• [QUESTIONS À TRAITER]
A. Mettez à jour le passage du texte sur l’économie cubaine qui commence par « 1.2 L’impact de » et se poursuit jusqu’à « une inflation généralisée. », en y remplaçant « pandémie » par « crise sanitaire ».
B. Répondez brièvement, d’après le texte sur l’économie cubaine :
(i) À quelle date la république de Cuba a-t-elle été officiellement créée ?
(ii) Depuis quelle année les prix des cigares cubains connaissent-ils une envolée ?
(iii) De combien le PIB réel a-t-il chuté en 2020 ?

• [BLOC DE TEXTE]
■ ■ ■ ■ ■

Cuba : économie en danger !
Cuba : économie du cigare en danger !
La situation économique à Cuba et la raison de l’inflation du prix des cigares cubains depuis 2021
Cuba : économie en danger – Le cigare est l’un des symboles de luxe à la cubaine, considéré par beaucoup comme les meilleurs du monde, et ce depuis longtemps. L’industrie de Cuba traverse depuis des années des bouleversements économiques et géopolitiques majeurs, et l’industrie des cigares cubains n’y échappe pas.
Depuis 2021, les amateurs des cigares cubains ont pu remarquer une envolée spectaculaire des prix, suscitant l’incompréhension.
Derrière cette inflation des prix des cigares cubains, se cachent des dynamiques complexes liées à la situation économique du pays, aux répercussions de la pandémie, aux sanctions économiques, mais aussi à une stratégie ambitieuse et commerciale à l’internationale, notamment en Asie, visant à repositionner le cigare cubain comme un produit très haut de gamme.
1. Un contexte économique cubain fragilisé
1.1 La dépendance structurelle de l’économie cubaine
La république de Cuba est officiellement créée le 20 mai 1902. L’île repose historiquement sur une économie centralisée avec une forte dépendance à des secteurs stratégiques comme le tourisme, les exportations de nickel, de sucre et surtout les envois de fonds de la diaspora cubaine. Le pays souffre depuis plusieurs décennies de contraintes structurelles : manque de liquidités, inefficience du secteur public, faible productivité agricole et industrielle, embargo. À cela s’ajoute une forte dépendance aux importations pour couvrir les besoins alimentaires et énergétiques.
1.2 L’impact de la pandémie de COVID-19
La pandémie de COVID-19 a mis un frein brutal au tourisme, jusqu’à provoquer son effondrement. Le tourisme représente la principale source de devises pour le pays. L’économie du tourisme s’est contractée de plus de 80 % entre 2019 et 2021, faisant chuter le PIB réel de 10.9% en 2020, aggravant la pénurie de devises étrangères. Cette situation a mis en difficulté l’État cubain limitant sa capacité à importer des biens essentiels, en créant des pénuries alimentaires et médicales, et en alimentant une inflation généralisée.

■ ■ ■ ■ ■

[Extraits d’un jeu de données]
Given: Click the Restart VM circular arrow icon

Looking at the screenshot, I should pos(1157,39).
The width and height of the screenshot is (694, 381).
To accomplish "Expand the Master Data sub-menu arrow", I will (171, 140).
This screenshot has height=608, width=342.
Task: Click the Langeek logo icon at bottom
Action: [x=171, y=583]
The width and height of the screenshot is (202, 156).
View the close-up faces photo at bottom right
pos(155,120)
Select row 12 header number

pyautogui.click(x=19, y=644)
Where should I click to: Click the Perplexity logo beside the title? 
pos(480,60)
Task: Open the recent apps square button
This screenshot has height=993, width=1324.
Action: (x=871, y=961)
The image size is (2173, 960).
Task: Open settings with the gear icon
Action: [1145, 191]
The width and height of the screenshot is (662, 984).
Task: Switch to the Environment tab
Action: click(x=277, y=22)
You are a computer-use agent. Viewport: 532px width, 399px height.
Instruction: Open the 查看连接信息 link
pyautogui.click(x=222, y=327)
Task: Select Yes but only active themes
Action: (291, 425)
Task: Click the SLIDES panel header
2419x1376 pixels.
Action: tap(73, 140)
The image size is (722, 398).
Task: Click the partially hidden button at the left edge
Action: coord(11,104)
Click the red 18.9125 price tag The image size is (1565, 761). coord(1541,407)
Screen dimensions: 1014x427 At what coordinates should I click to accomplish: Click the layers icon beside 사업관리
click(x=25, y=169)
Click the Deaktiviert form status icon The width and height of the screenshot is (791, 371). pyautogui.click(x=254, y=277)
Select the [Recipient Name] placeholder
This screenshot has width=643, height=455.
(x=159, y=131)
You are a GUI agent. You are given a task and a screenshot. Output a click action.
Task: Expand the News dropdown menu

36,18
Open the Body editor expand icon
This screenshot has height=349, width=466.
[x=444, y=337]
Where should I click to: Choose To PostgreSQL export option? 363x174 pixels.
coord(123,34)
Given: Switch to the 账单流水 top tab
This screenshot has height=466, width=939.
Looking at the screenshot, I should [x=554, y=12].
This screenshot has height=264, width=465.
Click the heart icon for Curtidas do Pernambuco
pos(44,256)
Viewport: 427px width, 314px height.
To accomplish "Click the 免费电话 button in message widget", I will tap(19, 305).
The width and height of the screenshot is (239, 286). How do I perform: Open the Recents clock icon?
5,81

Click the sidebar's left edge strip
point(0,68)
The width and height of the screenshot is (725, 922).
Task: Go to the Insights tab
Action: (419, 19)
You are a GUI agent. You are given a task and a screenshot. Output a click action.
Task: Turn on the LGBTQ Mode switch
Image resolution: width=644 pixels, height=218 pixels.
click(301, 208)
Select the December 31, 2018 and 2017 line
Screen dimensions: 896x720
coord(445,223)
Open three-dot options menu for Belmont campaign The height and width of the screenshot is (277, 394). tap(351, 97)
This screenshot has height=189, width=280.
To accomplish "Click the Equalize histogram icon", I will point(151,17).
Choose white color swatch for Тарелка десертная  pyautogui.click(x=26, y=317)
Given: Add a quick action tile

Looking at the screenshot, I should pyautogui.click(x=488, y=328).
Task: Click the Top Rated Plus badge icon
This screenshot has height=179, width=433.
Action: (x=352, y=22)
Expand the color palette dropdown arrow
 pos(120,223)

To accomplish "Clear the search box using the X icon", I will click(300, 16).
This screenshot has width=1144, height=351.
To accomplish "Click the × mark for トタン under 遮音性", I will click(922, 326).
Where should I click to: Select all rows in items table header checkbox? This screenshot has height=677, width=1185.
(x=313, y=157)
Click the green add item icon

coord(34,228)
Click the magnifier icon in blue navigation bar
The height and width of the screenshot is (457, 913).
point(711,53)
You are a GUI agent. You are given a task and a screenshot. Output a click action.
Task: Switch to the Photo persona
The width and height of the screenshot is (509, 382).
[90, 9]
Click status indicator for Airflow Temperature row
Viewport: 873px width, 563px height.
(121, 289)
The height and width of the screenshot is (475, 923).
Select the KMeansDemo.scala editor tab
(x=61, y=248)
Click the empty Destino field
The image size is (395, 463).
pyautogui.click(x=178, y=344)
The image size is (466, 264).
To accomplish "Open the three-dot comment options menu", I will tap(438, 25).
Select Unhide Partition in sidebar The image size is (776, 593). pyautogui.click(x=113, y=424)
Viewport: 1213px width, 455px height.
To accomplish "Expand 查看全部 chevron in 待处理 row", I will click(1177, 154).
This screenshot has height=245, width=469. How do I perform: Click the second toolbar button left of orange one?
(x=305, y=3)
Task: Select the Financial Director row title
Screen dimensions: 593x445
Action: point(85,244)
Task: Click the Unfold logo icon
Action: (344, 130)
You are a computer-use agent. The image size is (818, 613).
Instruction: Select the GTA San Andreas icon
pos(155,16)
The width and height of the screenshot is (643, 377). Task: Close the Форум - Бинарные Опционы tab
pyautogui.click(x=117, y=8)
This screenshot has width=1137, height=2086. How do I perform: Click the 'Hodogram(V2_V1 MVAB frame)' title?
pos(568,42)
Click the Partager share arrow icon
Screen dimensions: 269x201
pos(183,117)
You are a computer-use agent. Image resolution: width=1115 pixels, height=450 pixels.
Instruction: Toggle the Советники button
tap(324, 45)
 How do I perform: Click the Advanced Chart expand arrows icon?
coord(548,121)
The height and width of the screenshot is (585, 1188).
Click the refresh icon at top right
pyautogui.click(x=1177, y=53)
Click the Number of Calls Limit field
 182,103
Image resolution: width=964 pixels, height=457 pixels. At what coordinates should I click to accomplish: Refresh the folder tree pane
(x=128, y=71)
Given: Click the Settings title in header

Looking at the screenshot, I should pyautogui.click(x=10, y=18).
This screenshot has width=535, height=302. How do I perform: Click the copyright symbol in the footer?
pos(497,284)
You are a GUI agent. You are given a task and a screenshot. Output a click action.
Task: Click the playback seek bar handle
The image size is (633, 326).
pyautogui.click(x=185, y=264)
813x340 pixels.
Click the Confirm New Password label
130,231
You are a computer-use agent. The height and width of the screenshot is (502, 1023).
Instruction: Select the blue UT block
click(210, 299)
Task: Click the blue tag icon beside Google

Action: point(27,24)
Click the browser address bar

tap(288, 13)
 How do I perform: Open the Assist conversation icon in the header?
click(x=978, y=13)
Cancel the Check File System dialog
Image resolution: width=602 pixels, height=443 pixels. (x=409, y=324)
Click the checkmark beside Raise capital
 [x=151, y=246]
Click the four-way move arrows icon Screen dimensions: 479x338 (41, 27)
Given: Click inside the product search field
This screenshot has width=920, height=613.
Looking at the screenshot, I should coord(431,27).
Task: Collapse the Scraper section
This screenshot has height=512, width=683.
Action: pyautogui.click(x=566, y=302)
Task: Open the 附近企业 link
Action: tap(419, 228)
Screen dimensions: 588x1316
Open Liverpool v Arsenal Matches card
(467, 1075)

■ ■ ■ ■ ■

• [RÉPONSES AUX QUESTIONS]
A.
1.2 L’impact de la crise sanitaire de COVID-19
La crise sanitaire de COVID-19 a mis un frein brutal au tourisme, jusqu’à provoquer son effondrement. Le tourisme représente la principale source de devises pour le pays. L’économie du tourisme s’est contractée de plus de 80 % entre 2019 et 2021, faisant chuter le PIB réel de 10.9% en 2020, aggravant la pénurie de devises étrangères. Cette situation a mis en difficulté l’État cubain limitant sa capacité à importer des biens essentiels, en créant des pénuries alimentaires et médicales, et en alimentant une inflation généralisée.

B.
(i) Le 20 mai 1902.
(ii) Depuis 2021.
(iii) De 10.9 %.